■ REQUIRED ACTION: Out of the entries that follow, copy each line containing "SKIFMUSIC".

■ DATA SHOWN:
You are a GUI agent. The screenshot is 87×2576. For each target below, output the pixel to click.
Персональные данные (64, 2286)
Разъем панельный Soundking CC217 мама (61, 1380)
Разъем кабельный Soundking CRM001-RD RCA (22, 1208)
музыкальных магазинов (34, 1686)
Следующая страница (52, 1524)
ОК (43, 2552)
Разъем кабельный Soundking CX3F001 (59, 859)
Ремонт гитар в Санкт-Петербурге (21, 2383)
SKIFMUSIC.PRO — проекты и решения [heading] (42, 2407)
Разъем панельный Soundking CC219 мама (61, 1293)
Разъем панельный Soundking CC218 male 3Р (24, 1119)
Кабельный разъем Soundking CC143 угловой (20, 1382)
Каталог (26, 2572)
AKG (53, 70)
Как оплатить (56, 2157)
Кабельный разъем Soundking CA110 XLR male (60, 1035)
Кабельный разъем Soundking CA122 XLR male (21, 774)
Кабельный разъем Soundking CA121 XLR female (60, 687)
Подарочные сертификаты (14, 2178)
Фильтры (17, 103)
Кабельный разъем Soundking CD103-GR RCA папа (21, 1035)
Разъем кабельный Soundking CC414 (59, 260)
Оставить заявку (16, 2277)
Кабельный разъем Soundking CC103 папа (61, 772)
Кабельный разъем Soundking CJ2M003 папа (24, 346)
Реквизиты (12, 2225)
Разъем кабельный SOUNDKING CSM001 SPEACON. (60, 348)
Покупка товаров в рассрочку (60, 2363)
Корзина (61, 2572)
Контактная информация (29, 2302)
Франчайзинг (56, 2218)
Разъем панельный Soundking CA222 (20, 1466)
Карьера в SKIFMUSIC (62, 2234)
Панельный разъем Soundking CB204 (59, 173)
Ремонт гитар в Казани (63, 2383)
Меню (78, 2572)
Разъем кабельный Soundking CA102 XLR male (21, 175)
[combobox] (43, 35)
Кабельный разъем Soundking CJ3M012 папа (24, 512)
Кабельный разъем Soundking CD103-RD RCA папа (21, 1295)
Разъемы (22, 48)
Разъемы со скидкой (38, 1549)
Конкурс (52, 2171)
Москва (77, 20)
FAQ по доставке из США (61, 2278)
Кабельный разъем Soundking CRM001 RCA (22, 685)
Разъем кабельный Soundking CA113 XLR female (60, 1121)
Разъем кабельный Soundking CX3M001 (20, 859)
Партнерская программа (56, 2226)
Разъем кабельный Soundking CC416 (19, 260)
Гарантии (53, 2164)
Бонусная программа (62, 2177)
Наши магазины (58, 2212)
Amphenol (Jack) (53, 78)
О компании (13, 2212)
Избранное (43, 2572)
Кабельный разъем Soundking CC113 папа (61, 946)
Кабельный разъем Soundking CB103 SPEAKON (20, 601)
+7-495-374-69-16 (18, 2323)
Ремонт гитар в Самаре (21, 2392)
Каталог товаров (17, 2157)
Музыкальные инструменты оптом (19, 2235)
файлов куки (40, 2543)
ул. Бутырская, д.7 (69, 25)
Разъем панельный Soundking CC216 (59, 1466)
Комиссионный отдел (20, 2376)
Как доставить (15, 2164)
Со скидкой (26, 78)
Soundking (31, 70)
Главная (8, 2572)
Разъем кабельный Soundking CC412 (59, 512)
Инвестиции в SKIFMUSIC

■ ANSWER SPACE:
SKIFMUSIC.PRO — проекты и решения [heading] (42, 2407)
Карьера в SKIFMUSIC (62, 2234)
Инвестиции в SKIFMUSIC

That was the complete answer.